- Opening Delimiter -

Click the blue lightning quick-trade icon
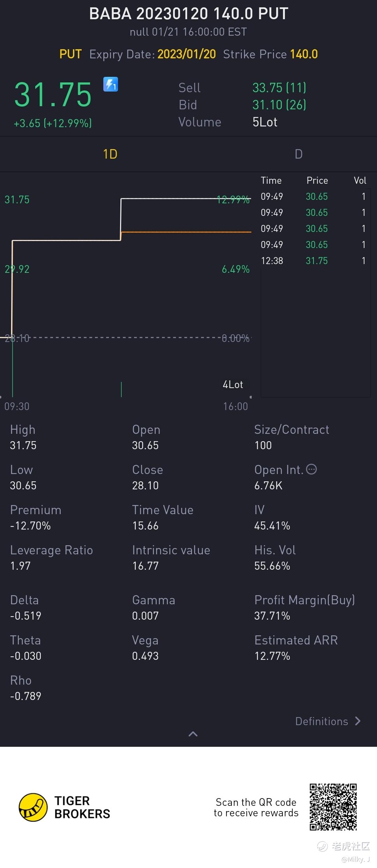 coord(111,84)
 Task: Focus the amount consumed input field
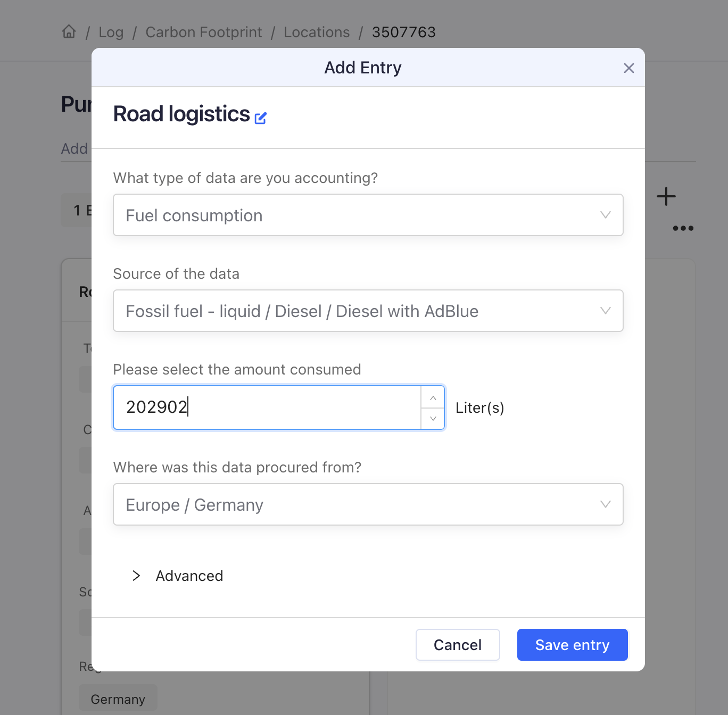tap(267, 408)
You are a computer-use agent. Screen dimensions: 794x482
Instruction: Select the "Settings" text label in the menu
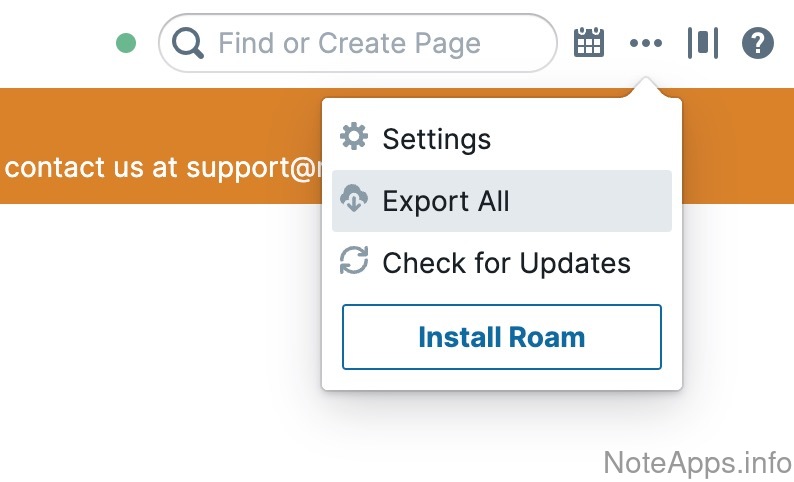tap(436, 139)
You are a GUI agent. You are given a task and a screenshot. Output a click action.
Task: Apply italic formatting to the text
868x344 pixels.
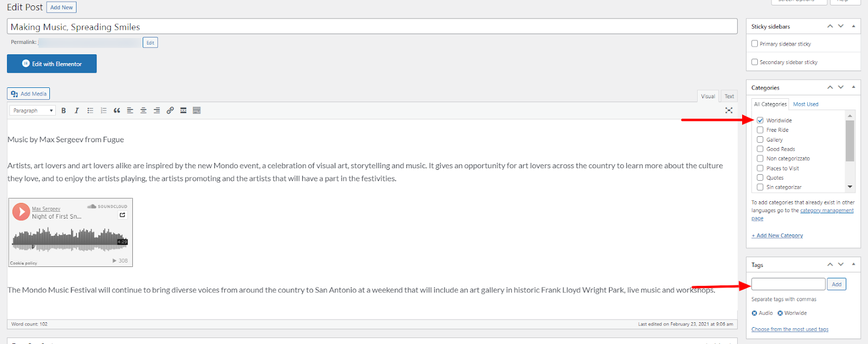[76, 111]
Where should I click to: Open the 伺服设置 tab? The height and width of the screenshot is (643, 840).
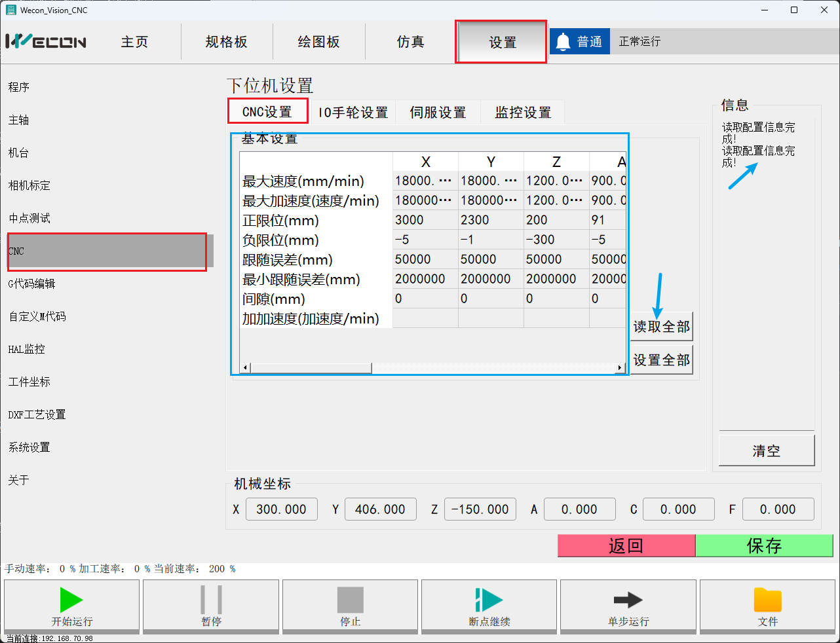[x=438, y=113]
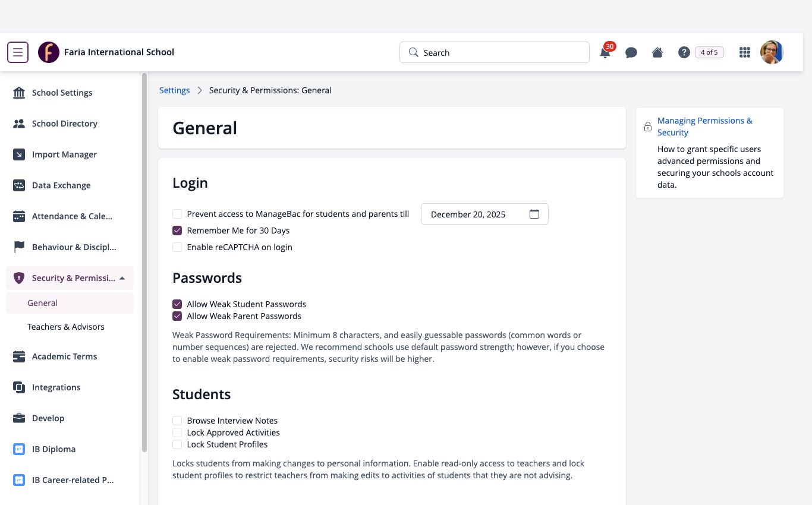
Task: Open the hamburger menu icon
Action: 18,52
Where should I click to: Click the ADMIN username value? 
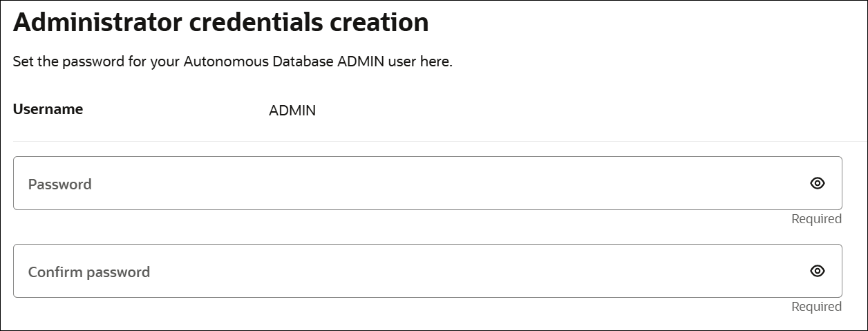292,111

- Closing Delimiter -

* **Exercise**
Lines in the data that include the word "agent" should all be copied.

* **Answer for the task**
You are a computer-use agent. Screen dimensions: 794x482
You are a GUI agent. You are given a task and a screenshot. Output a click action.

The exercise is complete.